Shannon Hills is a city in Saline County, Arkansas, United States. The population was 3,143 at the 2010 census, rising to 4,490 with the 2020 census. It is part of the Little Rock-North Little Rock-Conway Metropolitan Statistical Area.

==History==
The area that would become Shannon Hills remained undeveloped until circa 1960, when housing development started. In 1977, residents voted to incorporate in part to avoid annexation into Little Rock.

==Geography==

According to the United States Census Bureau, the city has a total area of 1.5 sqmi, all land.

==Government==
The city uses a city council governance model, with the council acting as the legislative and policy making body of the city.

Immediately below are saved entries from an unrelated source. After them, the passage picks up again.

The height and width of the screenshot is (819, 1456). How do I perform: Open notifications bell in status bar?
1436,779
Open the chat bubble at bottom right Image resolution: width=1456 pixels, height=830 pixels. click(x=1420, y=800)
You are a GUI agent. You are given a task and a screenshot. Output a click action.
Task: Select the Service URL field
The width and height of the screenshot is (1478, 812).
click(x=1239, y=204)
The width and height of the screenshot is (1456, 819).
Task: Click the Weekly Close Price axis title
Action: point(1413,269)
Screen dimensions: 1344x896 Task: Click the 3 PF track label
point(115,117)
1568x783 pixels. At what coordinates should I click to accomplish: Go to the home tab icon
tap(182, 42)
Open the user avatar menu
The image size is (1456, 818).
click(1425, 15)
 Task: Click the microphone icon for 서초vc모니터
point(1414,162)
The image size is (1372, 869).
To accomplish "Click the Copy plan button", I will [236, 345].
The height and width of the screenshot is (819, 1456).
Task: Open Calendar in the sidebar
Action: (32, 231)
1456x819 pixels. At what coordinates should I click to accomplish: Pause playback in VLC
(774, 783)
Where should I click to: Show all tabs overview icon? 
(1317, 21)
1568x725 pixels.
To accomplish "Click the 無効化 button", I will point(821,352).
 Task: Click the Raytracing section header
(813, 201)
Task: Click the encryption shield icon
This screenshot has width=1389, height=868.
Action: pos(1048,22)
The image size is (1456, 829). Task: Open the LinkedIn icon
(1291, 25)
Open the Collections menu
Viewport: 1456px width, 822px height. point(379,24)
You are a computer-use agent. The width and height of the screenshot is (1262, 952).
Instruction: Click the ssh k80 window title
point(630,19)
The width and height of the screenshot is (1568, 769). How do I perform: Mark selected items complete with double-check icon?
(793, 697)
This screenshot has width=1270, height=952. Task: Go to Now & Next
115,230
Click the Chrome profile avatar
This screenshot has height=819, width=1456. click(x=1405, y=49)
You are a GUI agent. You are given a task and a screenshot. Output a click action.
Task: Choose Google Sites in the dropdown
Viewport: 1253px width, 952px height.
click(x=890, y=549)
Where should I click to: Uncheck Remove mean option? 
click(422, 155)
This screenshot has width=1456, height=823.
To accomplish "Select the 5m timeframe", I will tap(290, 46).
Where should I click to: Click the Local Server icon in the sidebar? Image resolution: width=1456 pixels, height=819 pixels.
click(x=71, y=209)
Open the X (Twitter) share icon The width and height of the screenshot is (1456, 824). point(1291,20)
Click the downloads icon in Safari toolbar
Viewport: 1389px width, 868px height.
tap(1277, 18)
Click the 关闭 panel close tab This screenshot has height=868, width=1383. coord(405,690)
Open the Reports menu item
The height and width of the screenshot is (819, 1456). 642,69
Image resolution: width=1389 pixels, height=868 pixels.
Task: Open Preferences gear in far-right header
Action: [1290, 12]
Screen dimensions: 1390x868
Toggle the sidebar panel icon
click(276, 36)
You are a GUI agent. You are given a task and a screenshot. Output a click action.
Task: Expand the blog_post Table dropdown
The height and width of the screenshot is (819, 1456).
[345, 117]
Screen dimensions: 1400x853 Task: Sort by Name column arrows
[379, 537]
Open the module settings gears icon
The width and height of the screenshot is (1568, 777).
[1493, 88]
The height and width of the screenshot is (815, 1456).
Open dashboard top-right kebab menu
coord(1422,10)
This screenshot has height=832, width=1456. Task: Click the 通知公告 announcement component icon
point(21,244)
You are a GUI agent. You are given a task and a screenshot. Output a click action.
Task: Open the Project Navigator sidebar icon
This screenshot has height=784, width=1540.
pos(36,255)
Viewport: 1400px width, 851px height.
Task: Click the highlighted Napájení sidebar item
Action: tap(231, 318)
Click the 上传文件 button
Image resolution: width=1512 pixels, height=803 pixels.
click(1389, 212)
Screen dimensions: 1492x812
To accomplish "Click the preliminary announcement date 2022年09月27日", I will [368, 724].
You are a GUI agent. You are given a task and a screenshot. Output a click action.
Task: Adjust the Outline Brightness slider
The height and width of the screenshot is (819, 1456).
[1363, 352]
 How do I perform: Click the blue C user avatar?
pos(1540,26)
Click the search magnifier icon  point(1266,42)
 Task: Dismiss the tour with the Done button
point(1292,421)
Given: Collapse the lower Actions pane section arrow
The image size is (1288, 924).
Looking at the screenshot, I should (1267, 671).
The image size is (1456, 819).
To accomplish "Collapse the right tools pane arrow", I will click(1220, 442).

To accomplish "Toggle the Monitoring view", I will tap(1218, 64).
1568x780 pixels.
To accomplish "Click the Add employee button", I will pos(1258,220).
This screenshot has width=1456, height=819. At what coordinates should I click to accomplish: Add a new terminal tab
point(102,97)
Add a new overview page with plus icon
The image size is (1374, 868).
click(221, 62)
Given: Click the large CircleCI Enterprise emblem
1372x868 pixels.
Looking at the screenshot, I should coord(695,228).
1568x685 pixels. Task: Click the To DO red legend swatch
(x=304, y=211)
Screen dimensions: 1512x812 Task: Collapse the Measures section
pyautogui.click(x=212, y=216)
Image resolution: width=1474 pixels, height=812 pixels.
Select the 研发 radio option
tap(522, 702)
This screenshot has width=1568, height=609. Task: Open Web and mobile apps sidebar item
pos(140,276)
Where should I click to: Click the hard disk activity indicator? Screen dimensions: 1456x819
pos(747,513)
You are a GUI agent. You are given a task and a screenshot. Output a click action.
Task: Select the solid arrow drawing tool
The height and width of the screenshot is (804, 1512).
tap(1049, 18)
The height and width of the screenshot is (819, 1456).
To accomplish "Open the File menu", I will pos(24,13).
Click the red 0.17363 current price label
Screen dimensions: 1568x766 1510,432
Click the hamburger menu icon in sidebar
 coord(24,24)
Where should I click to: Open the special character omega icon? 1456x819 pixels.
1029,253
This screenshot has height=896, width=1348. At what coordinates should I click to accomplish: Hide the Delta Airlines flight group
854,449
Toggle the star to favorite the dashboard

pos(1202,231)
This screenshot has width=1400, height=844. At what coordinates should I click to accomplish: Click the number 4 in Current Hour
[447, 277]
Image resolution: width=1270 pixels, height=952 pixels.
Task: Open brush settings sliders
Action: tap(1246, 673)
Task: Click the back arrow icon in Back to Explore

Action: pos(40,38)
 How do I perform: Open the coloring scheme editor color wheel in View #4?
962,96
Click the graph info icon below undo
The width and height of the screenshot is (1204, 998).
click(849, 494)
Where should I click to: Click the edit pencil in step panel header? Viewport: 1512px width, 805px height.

The council consists of a treasurer, recorder, and six alderman, with the mayor as a tie-breaker.

Mayor Mike Kemp has been in office since 2010, following the resignation of Lawrence Davis, who served for about 10 years until he pled guilty to not filing his taxes from the 1996–2009.

==Demographics==

Historical population
| Census | Pop. | Note | %± |
| 1980 | 1,556 |  | — |
| 1990 | 1,755 |  | 12.8% |
| 2000 | 2,005 |  | 14.2% |
| 2010 | 3,143 |  | 56.8% |
| 2020 | 4,490 |  | 42.9% |
| 2025 (est.) | 4,829 | Increase | 7.6% |
U.S. Decennial Census

===2020 census===

Shannon Hills racial composition
| Race | Number | Percentage |
|---|---|---|
| White (non-Hispanic) | 2,104 | 46.86% |
| Black or African American (non-Hispanic) | 1,640 | 36.53% |
| Native American | 8 | 0.18% |
| Asian | 51 | 1.14% |
| Pacific Islander | 9 | 0.2% |
| Other/Mixed | 236 | 5.26% |
| Hispanic or Latino | 442 | 9.84% |

As of the 2020 census, Shannon Hills had a population of 4,490. The median age was 32.9 years. 30.2% of residents were under the age of 18 and 8.7% were 65 years of age or older. For every 100 females, there were 89.0 males, and for every 100 females age 18 and over, there were 84.0 males.

100.0% of residents lived in urban areas, and 0.0% lived in rural areas.

There were 1,629 households in Shannon Hills, of which 45.5% had children under the age of 18 living in them. Of all households, 46.0% were married-couple households, 14.5% were households with a male householder and no spouse or partner present, and 30.6% were households with a female householder and no spouse or partner present. About 20.6% of all households were made up of individuals, and 5.4% had someone living alone who was 65 years of age or older.

There were 1,716 housing units, of which 5.1% were vacant. The homeowner vacancy rate was 1.0% and the rental vacancy rate was 11.3%.

===2000 census===
As of the census of 2000, there were 2,005 people, 748 households, and 594 families residing in the city. The population density was 1,327.8 PD/sqmi. There were 784 housing units at an average density of 519.2 /sqmi. The racial makeup of the city was 92.02% White, 3.94% Black or African American, 0.85% Native American, 0.75% Asian, 0.90% from other races, and 1.55% from two or more races. Hispanic or Latino of any race were 2.04% of the population.

There were 748 households, out of which 38.1% had children under the age of 18 living with them, 61.6% were married couples living together, 13.5% had a female householder with no husband present, and 20.5% were non-families. 16.0% of all households were made up of individuals, and 4.7% had someone living alone who was 65 years of age or older. The average household size was 2.68 and the average family size was 2.98.

In the city, the population was spread out, with 27.4% under the age of 18, 9.5% from 18 to 24, 34.1% from 25 to 44, 21.7% from 45 to 64, and 7.3% who were 65 years of age or older. The median age was 32 years. For every 100 females, there were 95.8 males. For every 100 females age 18 and over, there were 92.5 males.

The median income for a household in the city was $40,068, and the median income for a family was $43,021. Males had a median income of $31,184 versus $21,875 for females. The per capita income for the city was $16,292. About 6.7% of families and 6.6% of the population were below the poverty line, including 7.6% of those under the age of 18 and 7.0% of those 65 and older.
==Education==
Most of Shannon Hills is in the Bryant School District, which operates Bryant High School.

A portion is in the Pulaski County Special School District, which extends into Saline County. This part is zoned to Landmark Elementary School, Mills Middle School and Wilbur D. Mills High School.